__Consegna__. Ridimensiona tutto ciò che va dalla riga con "You are a computer-use" giù fino alla riga con "pos(55,320)", ricopiando ogni riga per intero e moltiplicando per 0,45 le coordinate delle risposte, arrotondate all'intero con le metà per eccesso. Lascia fuori le immagini.

__Dati mostrati__.
======
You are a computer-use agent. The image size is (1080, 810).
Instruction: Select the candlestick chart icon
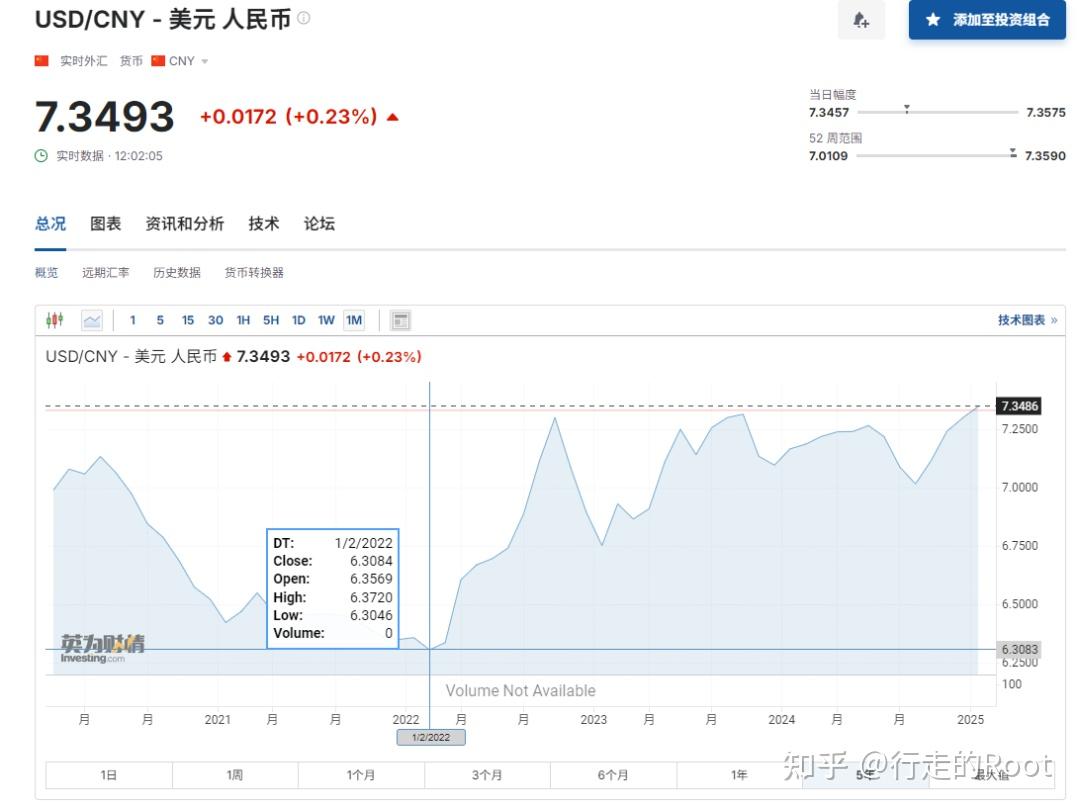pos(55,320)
======
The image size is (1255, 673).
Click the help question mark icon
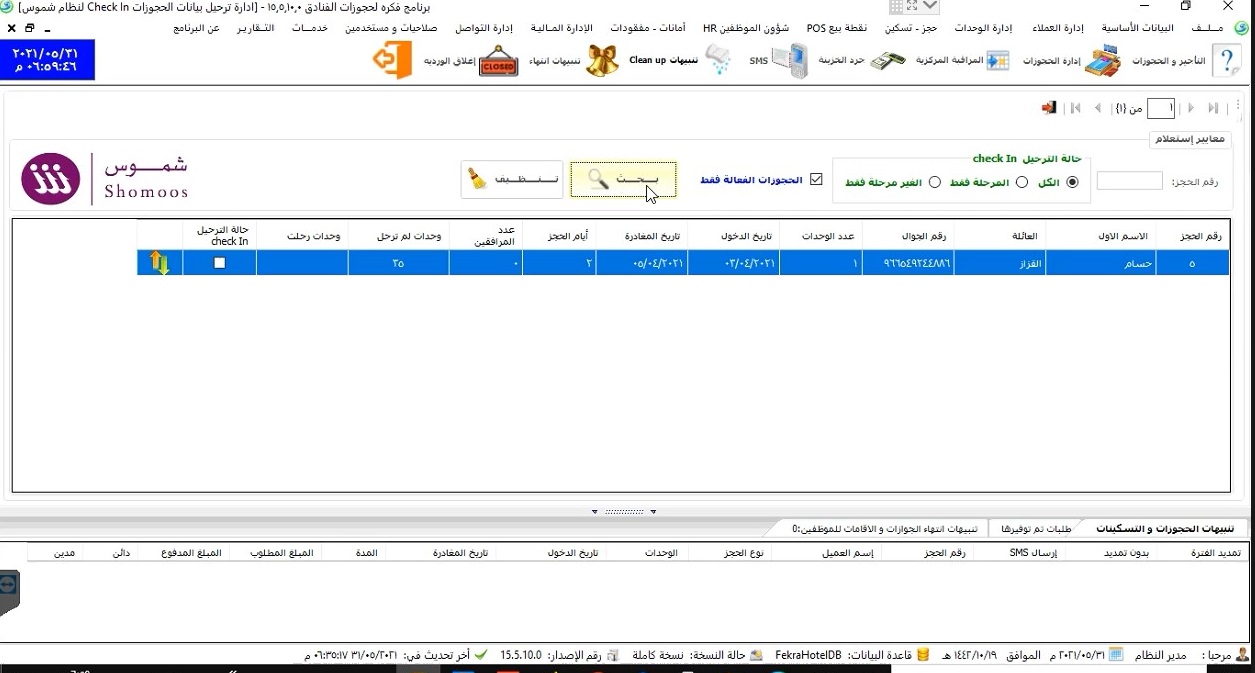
======
__Esercizio svolto__.
You are a computer-use agent. The image size is (1080, 810).
Instruction: Select the candlestick chart icon
pos(25,144)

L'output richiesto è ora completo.